Quelle doit être, selon vous, la place du pharmacien dans le système de santé français ?
Les pharmaciens occupent une place centrale dans notre système de santé. Ils sont souvent les premiers interlocuteurs des patients, ceux qui vont les orienter, poser un premier mot sur leurs symptômes. Aujourd’hui, le rôle des pharmaciens est de plus en plus polyvalent et la diversification de leurs missions vient utilement compléter les dispositifs de prise en charge des patients, notamment dans le cadre du suivi de l’observance de leurs traitements.
Êtes-vous favorable au maintien du monopole de la vente des médicaments en pharmacie d’officine ?
Je suis favorable au maintien du monopole de la vente des médicaments en pharmacie d’officine. Il ne faudrait pas que la commercialisation de médicaments en grande surface conduise les Français à consommer plus de médicaments. Ce n’est pas parce que des voix nous disent que des pharmaciens pourraient être présents sur place qu’ils auraient effectivement la possibilité d’exercer leur art en toute indépendance, sans prendre en compte les objectifs de vente affichés par les grands groupes. Il faut savoir résister à l’extension infinie du domaine du marché, qui plus est lorsque cela touche à des domaines sensibles comme celui de la santé.
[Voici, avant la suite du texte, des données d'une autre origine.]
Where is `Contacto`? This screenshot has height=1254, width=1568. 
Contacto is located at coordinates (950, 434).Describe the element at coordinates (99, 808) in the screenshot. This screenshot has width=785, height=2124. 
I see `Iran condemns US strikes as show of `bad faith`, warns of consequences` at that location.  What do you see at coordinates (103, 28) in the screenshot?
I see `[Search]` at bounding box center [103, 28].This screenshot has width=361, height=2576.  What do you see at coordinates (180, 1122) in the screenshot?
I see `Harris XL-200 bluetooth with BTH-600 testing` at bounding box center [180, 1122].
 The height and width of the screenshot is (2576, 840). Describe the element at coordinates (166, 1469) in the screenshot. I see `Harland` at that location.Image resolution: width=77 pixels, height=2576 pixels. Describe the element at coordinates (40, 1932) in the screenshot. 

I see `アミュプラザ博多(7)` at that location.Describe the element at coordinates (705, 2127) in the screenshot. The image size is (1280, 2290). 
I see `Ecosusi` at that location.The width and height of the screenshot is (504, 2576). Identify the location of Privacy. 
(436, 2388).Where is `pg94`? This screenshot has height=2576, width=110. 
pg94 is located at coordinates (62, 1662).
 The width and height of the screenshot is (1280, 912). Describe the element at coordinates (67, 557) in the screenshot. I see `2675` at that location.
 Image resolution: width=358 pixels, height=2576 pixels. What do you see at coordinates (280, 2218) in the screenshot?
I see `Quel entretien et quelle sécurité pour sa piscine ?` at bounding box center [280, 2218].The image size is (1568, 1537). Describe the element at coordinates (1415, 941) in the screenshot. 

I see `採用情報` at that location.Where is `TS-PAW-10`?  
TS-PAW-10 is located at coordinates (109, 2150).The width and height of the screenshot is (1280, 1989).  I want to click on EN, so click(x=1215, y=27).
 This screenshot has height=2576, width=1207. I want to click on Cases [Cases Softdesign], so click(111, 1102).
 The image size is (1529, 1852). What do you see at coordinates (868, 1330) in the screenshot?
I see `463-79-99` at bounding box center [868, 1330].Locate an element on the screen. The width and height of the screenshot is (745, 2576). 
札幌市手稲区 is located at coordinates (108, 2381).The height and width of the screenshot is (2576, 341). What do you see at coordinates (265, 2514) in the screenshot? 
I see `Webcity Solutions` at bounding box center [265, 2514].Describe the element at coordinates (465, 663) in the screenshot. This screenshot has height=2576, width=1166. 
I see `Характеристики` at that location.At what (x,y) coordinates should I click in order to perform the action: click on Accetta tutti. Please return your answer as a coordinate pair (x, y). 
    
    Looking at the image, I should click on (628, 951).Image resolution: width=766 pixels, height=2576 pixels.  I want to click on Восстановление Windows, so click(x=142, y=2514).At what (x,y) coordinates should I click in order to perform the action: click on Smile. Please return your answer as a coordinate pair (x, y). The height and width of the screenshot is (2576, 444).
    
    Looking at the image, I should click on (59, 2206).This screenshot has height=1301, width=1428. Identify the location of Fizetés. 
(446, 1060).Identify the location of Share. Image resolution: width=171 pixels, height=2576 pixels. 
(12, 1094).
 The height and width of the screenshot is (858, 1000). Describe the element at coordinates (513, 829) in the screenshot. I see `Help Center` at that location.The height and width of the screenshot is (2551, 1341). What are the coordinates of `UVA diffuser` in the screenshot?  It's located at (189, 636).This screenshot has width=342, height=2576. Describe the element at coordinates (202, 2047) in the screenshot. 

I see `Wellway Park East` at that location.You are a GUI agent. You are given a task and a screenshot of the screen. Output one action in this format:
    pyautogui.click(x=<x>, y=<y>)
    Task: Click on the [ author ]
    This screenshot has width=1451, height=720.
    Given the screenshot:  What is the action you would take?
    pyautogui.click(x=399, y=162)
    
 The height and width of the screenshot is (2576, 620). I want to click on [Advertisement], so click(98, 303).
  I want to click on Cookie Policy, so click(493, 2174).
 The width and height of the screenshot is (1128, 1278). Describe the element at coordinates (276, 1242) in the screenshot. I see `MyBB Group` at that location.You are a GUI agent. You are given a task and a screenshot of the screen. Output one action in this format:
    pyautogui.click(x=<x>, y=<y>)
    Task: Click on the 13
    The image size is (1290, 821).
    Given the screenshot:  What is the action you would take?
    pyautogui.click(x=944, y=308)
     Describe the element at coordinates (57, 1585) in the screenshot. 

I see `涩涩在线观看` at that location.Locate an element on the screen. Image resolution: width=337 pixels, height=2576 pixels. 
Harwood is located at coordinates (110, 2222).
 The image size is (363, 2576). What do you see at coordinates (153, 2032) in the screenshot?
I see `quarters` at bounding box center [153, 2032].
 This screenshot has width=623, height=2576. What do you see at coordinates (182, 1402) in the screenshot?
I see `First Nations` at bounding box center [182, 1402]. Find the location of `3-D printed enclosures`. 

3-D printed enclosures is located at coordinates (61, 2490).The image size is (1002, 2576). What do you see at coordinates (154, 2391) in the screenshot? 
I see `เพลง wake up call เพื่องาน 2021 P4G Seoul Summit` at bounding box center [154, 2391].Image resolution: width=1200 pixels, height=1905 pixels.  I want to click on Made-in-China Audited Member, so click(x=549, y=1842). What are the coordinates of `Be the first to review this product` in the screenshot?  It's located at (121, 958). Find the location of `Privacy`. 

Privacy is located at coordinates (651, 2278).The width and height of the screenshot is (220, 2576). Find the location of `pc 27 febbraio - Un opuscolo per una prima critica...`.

Vivre en bonne santé est un droit qui doit être assuré par la puissance publique. Le médicament, comme la santé, n'est pas une marchandise, son prix ne peut pas être fixé par le jeu de l’offre et de la demande, sa délivrance doit demeurer strictement encadrée au nom de la santé publique et du maillage territorial.
Êtes-vous favorable à l’ouverture du capital des officines à des investisseurs non-pharmaciens, autrement dit, à la création de chaînes de pharmacies ?
Je ne crois pas que cette perspective soit souhaitable car elle est susceptible de remettre en cause l’indépendance du pharmacien. Cette possibilité a été donnée au Québec qui est en train de faire marche arrière. Mes équipes se sont entretenues avec le ministre de la Santé, Gaétan Barrette, qui nous a alertés sur les dérives potentielles de cette politique. Le risque, c’est le contrôle par de grands groupes des officines les plus rentables au détriment des petites officines dont la présence sur tous les territoires est aujourd’hui indispensable.
Pourquoi jugez-vous nécessaire de dispenser les médicaments à l’unité ?
Cela fait plusieurs années que je suis favorable à la dispensation à l'unité des médicaments, c’est une nécessité pour lutter contre le gaspillage. Mais une vraie réflexion, que j’engagerai avec la profession, est indispensable pour que ce ne soit pas une fausse « bonne idée ». Tant que le modèle industriel ne sera pas adapté, la délivrance à l’unité sera un échec. Aujourd’hui, nous attendons toujours le rapport sur l’expérimentation menée dans une centaine d’officines sur les antibiotiques vendus à l’unité. Mais à mon sens, la délivrance à l’unité n’est pas opportune dans le cadre des maladies chroniques.
Quelle sera votre politique du médicament ?
Les médicaments innovants sont une formidable chance pour les malades et leurs familles. Ils promettent de soigner des pathologies autrefois incurables. Je refuse cependant le présupposé qui voudrait que la France soit obligée d’accepter les prix scandaleux demandés par certains industriels : 41 000 euros alors que le coût de production est estimé à une centaine d’euros, c’est inacceptable. Obtenir des baisses de prix est impératif. Pour cela, je souhaite une plus grande transparence des négociations. Il faut aussi renforcer les moyens des agences qui évaluent l’efficacité des médicaments. Si jamais certains laboratoires refusent d’entendre raison, je n’exclus pas de recourir à la licence d’office, possibilité qui est donnée à l’État de rendre générique immédiatement un médicament que nous jugeons indispensable pour la santé des Français.
La taxe robot s’appliquera-t-elle aux automates qui équipent certaines pharmacies ?
La mise en œuvre de la taxe robot nécessitera une concertation avec l’ensemble des secteurs avant son entrée en vigueur. Il faudra étudier attentivement l’ensemble.
Vous souhaitez renforcer dépistage et vaccination. Êtes-vous favorable à la vaccination contre la grippe en pharmacie ?
Oui, sans aucune réserve. Ce sera déjà possible en expérimentation dans certaines régions pour la vaccination antigrippale des adultes dès l’hiver 2018. Si elle est probante, il serait possible de l’étendre à d’autres vaccinations, dans un cadre évidemment bien réglementé. Il ne s’agit pas de mettre en concurrence les professionnels de santé mais bien d’augmenter la couverture vaccinale.